In late August, just a week ahead of France’s famous rentrée—when the entire country marks “the return” from summer holiday and gets back to work and school—newly appointed Education Minister Gabriel Attal announced that students would be prohibited from wearing the abaya, a loose-fitting robe worn by some Muslim women as a form of modest clothing, in schools.
Predictably, the decision set off another round of trans-Atlantic disputes over the meaning of freedom of religion and the best way to guarantee it, with Americans accusing the French state of infringing on the rights of its Muslim citizens and the French accusing Americans of not understanding the nature of French secularism, or laïcité. The belief that the two countries have radically different approaches to secularism and the separation of church and state is now widespread, deeply entrenched—and wrong. In fact, the source of this dispute emerged relatively recently, and it represented a significant and controversial shift in the emphasis of French laïcité: the so-called headscarf law of 2004.
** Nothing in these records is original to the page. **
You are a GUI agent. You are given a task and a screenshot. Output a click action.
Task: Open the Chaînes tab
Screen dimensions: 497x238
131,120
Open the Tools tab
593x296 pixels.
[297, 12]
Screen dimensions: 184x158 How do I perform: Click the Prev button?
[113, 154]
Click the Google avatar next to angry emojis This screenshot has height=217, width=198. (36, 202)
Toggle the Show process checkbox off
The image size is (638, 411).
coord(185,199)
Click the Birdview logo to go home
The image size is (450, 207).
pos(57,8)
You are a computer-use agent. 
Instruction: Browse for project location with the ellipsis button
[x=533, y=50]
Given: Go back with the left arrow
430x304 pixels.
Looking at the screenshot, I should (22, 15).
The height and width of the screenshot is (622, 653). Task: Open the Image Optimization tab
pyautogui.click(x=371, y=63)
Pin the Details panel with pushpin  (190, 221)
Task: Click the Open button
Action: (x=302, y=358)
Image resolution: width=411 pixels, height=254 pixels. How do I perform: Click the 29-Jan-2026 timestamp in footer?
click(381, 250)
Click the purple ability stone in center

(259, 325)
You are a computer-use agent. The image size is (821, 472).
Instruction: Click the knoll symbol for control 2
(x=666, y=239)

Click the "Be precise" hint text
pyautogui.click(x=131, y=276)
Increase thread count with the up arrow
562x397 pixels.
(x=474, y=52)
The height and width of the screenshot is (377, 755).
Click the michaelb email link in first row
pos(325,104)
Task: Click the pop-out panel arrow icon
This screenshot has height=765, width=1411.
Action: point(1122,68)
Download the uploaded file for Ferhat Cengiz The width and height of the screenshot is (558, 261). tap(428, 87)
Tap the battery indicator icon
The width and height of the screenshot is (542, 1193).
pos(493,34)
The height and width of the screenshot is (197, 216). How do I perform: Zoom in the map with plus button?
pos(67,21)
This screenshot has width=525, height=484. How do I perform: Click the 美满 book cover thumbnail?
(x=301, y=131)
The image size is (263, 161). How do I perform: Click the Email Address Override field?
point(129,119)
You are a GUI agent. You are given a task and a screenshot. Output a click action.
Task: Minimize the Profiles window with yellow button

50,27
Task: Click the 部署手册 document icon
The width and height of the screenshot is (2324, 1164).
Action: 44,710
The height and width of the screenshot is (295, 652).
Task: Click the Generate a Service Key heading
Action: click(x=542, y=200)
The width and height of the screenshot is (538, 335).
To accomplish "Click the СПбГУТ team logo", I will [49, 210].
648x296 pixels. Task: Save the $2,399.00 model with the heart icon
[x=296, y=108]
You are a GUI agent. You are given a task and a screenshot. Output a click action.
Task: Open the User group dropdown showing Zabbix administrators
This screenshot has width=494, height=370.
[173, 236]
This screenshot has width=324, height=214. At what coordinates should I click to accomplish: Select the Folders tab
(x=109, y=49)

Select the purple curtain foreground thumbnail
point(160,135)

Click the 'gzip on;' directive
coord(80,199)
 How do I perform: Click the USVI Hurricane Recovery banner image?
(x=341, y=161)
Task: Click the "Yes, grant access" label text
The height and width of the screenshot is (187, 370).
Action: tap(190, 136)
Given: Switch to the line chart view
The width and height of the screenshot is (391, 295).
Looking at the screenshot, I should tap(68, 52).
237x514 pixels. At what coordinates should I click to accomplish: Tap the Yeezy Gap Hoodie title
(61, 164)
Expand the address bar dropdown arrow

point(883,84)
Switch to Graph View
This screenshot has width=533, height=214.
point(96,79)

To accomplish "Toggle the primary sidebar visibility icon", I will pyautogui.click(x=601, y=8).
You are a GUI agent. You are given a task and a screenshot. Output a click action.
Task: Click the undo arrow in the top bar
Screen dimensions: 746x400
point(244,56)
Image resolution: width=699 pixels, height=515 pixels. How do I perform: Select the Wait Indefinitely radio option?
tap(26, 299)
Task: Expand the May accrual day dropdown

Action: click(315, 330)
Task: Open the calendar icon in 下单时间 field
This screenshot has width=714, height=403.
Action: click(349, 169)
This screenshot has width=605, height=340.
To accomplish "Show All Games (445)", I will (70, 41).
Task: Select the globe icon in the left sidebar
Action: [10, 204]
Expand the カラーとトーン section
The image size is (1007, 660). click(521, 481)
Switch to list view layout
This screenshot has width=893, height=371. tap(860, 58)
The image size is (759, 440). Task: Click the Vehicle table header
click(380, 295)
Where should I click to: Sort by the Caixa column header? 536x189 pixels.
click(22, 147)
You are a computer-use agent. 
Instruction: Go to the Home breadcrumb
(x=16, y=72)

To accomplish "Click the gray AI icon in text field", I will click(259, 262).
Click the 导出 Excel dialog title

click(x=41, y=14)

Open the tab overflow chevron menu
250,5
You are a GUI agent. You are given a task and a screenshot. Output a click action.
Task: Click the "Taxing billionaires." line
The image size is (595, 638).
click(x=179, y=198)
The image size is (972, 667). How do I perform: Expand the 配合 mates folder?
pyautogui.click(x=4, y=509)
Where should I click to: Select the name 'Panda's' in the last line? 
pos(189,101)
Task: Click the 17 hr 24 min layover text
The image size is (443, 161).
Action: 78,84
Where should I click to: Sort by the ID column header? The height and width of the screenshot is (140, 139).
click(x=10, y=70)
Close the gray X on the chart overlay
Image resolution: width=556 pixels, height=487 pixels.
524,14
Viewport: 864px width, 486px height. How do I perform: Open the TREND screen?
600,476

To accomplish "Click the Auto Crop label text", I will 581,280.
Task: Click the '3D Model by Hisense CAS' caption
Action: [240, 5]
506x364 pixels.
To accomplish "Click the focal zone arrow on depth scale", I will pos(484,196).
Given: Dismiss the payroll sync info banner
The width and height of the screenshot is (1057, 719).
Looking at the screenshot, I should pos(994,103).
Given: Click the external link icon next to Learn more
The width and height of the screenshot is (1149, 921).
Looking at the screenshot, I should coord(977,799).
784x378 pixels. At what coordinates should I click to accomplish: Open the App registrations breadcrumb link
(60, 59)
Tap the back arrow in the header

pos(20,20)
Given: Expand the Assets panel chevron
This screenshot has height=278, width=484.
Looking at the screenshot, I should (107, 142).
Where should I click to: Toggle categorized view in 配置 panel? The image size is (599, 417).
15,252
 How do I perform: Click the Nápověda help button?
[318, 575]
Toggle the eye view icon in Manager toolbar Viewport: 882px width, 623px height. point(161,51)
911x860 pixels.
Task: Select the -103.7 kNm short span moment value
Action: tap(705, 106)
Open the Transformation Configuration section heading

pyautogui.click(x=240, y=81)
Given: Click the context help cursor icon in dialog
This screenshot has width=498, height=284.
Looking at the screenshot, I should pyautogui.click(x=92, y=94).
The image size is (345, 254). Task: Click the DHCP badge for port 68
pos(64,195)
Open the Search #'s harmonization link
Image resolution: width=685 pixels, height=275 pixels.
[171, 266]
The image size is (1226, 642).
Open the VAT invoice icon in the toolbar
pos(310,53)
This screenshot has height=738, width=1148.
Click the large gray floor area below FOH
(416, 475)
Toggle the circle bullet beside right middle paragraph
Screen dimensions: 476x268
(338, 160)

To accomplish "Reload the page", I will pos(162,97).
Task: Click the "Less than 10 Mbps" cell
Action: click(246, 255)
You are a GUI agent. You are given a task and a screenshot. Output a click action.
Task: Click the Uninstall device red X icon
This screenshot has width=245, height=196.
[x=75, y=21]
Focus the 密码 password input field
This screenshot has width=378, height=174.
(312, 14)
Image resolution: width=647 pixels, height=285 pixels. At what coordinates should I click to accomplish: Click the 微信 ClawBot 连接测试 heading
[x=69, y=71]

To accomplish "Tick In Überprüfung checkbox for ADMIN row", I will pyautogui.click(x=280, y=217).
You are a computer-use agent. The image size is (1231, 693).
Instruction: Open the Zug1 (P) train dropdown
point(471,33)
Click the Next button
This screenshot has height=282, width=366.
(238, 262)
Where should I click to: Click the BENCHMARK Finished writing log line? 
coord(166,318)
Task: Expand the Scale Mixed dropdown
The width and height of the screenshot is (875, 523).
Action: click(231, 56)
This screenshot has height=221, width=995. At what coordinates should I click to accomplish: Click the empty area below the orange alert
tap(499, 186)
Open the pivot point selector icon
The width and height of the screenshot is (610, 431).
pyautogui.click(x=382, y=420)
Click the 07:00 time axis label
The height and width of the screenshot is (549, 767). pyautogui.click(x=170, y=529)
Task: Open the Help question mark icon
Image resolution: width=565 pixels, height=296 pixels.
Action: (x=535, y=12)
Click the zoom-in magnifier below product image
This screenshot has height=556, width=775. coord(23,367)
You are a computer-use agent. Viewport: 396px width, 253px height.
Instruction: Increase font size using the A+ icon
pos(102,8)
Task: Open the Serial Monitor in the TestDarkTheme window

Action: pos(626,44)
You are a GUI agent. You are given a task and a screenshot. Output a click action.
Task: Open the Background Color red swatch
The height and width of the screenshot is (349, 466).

If the U.S. and the U.K. are two countries separated by a common language, the U.S. and France can often seem like two countries separated by common ideals. Both claim a vocation to advance and defend universal rights, including freedom of speech and freedom of religion. But whereas in the U.S. speech is inviolable from government interference, in France certain speech—like racist or antisemitic insults—is prohibited. Similarly, it is often observed that the U.S. approach to secularism protects freedom of religion, while French laïcité protects freedom from religion.